My point is, he can't be solo. One possibility is to get in a place with other military guys who are in the same boat. When one person is deployed, the other picks up the slack. Of course, if they're deployed at the same time, they're in trouble.

Or there's another alternative. He could join another firm, one where there are other people who can help him out. But there's still the same problem. If he's deployed for a year, what does he do with his clients? I think anyone who fills in for him can only perform maintenance. If someone calls, his backup will do the best to fix it. But not much more can happen. There won't be a way to extend the relationship or find new clients.

Or he could go somewhere and be secondary to another guy, where he's not looking after clients on a day-to-day basis. Ultimately, he shouldn't be doing any of those duties. Clients will be aware of the role he plays; they'll know that he's not the one who's the service guy.

If you're in the reserves, fact is, it's best to be in corporate America, where if a few people are called up, it doesn't make a difference. The way I see it, if he keeps his practice as it is, he may have to consider leaving the military.

Chip Roame

First of all, I'm very proud of him. But being a solo practitioner and his SEAL commitments don't go together. It's a great thing to do if you're an employee and someone fills in for you when you're away. It's a great thing to do if you have three partners. But it's tough if you're on your own.

A two-week-a-year commitment is no big deal. It's when you're called for a deployment that you start to have problems. You can't tell your clients, “Don't think about retiring this year because I'll be away.” You have to serve the client when that client has a need, not when your schedule allows it. And we have a volatile market. It's not the time to be away.

What can he do? He can go back to a place where he's an employee and someone will be able to cover for him. But that's a pretty radical move. I don't know if he'd want to do that. He can think about bringing on someone more senior. Or, most creatively, he can find a local financial advisor and make an arrangement whereby he pays that person to cover for him. In fact, some advisors do succession planning this way.

But the 401(k) work he just started to do might be the answer.
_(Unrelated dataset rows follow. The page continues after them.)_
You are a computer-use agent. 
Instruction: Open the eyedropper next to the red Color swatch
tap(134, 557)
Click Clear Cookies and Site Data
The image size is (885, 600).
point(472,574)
The 401(k) business is radically changing. His b/d is aware that major regulatory change is happening. And they've come up with a good idea: Let's make him the point guy whose job it is to help the other advisors. He's got a great opportunity. That could be a nice way to reposition himself and continue with his military commitment. He helps other advisors kick off their 401(k) business. Then, if he's away, it won't be devastating to the clients. They'll still have a financial advisor. And there will be a level of trust built up between the advisors he coaches and himself.